1. Moisture-heat exchanger unit for tidal air of a patient, which unit comprises a housing (42, 43) arranged for the flowing through of the air and a filter (44) arranged in the housing (42, 43), which filter has the capability of absorbing and desorbing moisture, characterized in that the moisture-heat exchanger unit comprises a rotary valve (48, 49) arranged in the housing (42, 43) for the provision of two alternative flow paths of the air through the housing, a first flow path entailing that the air flows through the filter (44) and a second flow path entailing that the air flows through the housing without flowing through the filter (44).

2. Moisture-heat exchanger unit according to claim 1 , characterized in that the two flow paths are concentrically arranged in relation to each other.

3. Moisture-heat exchanger unit according to claim 2, characterized in that the filter (44) is arranged in the radially outer flow path.

4. Moisture-heat exchanger unit according to claim 2 or 3, characterized in that the valve (48, 49) comprises a first unit (49) and a second unit (48) rotatable in relation to each other and adjacent to each other, which first unit (49) comprises an even number of sections (52, 53) distributed in the circumferential direction, each section (52, 53) comprising a wall member (54, 57) and an opening (55, 56), where in every second section (52) the opening (55) is situated radially outside the wall member (54) and in every second section (53) the opening (56) is situated radially inside the wall member (57), and which second unit (48) comprises an even number of portions (50, 51) distributed in the circumferential direction, where every second portion consists of a fully covering wall (50) and every second consists of an opening (51).

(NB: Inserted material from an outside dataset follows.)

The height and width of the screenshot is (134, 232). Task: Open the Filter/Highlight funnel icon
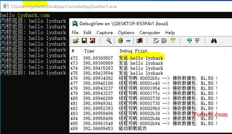click(190, 41)
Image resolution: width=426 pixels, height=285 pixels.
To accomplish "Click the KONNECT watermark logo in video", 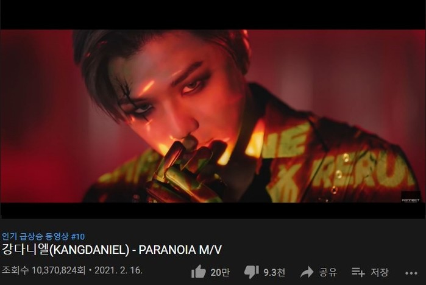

5. Moisture-heat exchanger unit according to claim 4, characterized in that the number of sections (52, 53) is eight or greater and the number of portions (50, 51) equal to the number of sections (52, 53), and that each section (52, 53) and each portion (50, 51) are of a substantially triangular shape and each opening (51 , 55, 56) and each wall member (50, 54, 57) are of a substantially triangular or trapezoidal shape.

6. Moisture-heat exchanger unit according to claim 4 or 5, characterized in that each of said units is of a substantially conical shape.

7. Method of operating a moisture-heat exchanger unit for tidal air, which unit comprises a housing arranged for the flowing through of the air and a filter arranged in the housing, which filter has the capability of absorbing and desorbing moisture, characterized in that the flow of the tidal air through the housing is directed to either of two flow paths through the housing by means of a rotary valve, where one of them entails that the air is directed to flow through the filter and the other entails that the air does not flow through the filter.

8. Method according to claim 7, characterized in that the same is exercised by means of a moisture-heat exchanger unit according to any one of claims 1-7.